CNE: Normas Abundantes y Democracia Limitada en Consultas Ciudadanas

CNE: Normas Abundantes y Democracia Limitada en Consultas Ciudadanas

A menos de un mes de las elecciones de consultas y Congreso, la incertidumbre sobre el resultado final de la elección presidencial en Colombia se mantiene. El proceso electoral, que se desarrollará en tres vueltas, presenta un panorama abierto, aunque ya se vislumbran ciertos favoritos en las encuestas. Sin embargo, estos no participarán en las consultas, que se han configurado como una especie de primera vuelta incompleta. El 8 de marzo, el escenario político podría alterarse de manera significativa. Una cuestión clara es que las normas electorales enfrentan serios problemas, el diseño del Consejo Nacional Electoral es cuestionable y el sistema de consultas requiere revisión.

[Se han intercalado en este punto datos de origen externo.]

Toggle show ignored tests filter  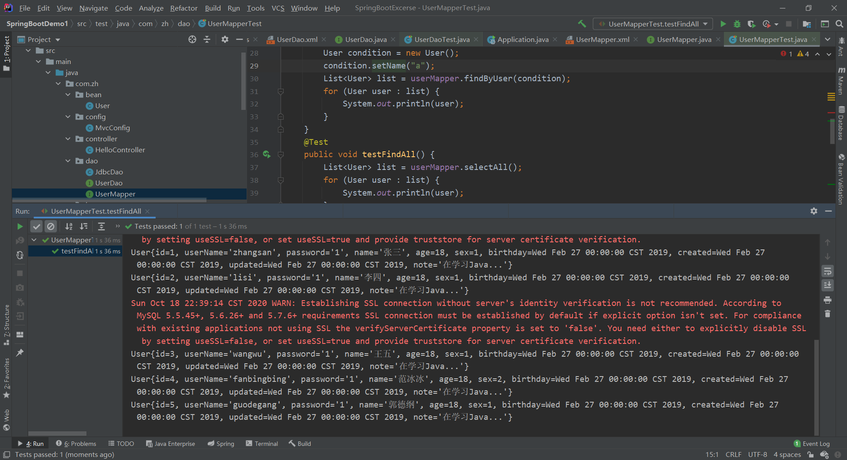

La cantidad de más de 90 aspirantes entre candidatos de partidos y por firmas en la fase inicial de la contienda presidencial no necesariamente fortalece la democracia. Muchos de estos candidatos carecen de la intención o del respaldo necesario para llegar al final de la contienda, utilizando el proceso electoral como plataforma para hacerse publicidad con miras a futuros cargos o al ascenso político. Asimismo, la política colombiana se ve afectada por la doble función del Consejo Nacional Electoral, que se ve obligado a tomar decisiones jurídicas en un ente que debería funcionar con base en mayorías. Estas decisiones, en tiempos de campaña, tienen un impacto directo en la competencia democrática.

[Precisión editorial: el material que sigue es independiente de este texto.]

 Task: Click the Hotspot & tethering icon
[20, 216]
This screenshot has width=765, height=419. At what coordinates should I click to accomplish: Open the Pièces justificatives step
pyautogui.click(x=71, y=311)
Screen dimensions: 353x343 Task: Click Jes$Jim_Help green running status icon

Las reglas del juego en las consultas son ambiguas. Aún se cuestiona si un candidato puede participar en una o en dos consultas y bajo qué condiciones. La falta de claridad sobre cómo y cuándo un candidato puede desistir agrega confusión; incluso, se permiten consultas en fechas múltiples sin un marco regulatorio claro. Las interpretaciones de las normas son flexibles y se ajustan a las necesidades políticas, permitiendo a los candidatos cambiar de partido a su conveniencia, mientras que las normativas de doble militancia parecen no contener esta dinámica. En este contexto, la legislación parece adaptarse para favorecer intereses particulares.

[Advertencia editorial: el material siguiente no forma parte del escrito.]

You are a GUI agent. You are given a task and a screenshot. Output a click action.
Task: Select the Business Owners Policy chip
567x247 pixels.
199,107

En medio de esta confusión, muchos ciudadanos se sienten desorientados sobre el proceso electoral. Para una gran parte de los electores, que siguen las campañas a través de memes y redes sociales, la desinformación puede ser palpable en las urnas. La estrategia de algunas campañas parece enfocarse en la confusión y la polarización, donde se vota en contra de un candidato más que a favor de un proyecto específico. Así, el descontento puede ser un motivador fuerte, pero la falta de identificación con un candidato puede hacer que estos votos sean volátiles.

Es indispensable simplificar y ajustar las consultas para que se conviertan en el espacio democrático que deberían ser, en lugar de herramientas al servicio de maniobras politiqueras. Sin embargo, el panorama es desalentador, dado que múltiples intentos por regular la actividad política han fracasado. Muchos proyectos se han quedado estancados en el Congreso, y aquellos que se convirtieron en leyes a menudo benefician a unos pocos, perpetuando el clientelismo como modus operandi en la política colombiana.

En este contexto complejo, los colombianos acudirán a las urnas el 8 de marzo para elegir al nuevo Congreso y a algunos de los candidatos que avanzarán hacia las elecciones de mayo. En estas votaciones, la influencia de la maquinaria electoral será crucial, lo que dificulta cualquier tipo de pronóstico. Las encuestas pueden no capturar factores como el voto coaccionado o el clientelismo, lo que hace que la incertidumbre prevalezca en la política colombiana.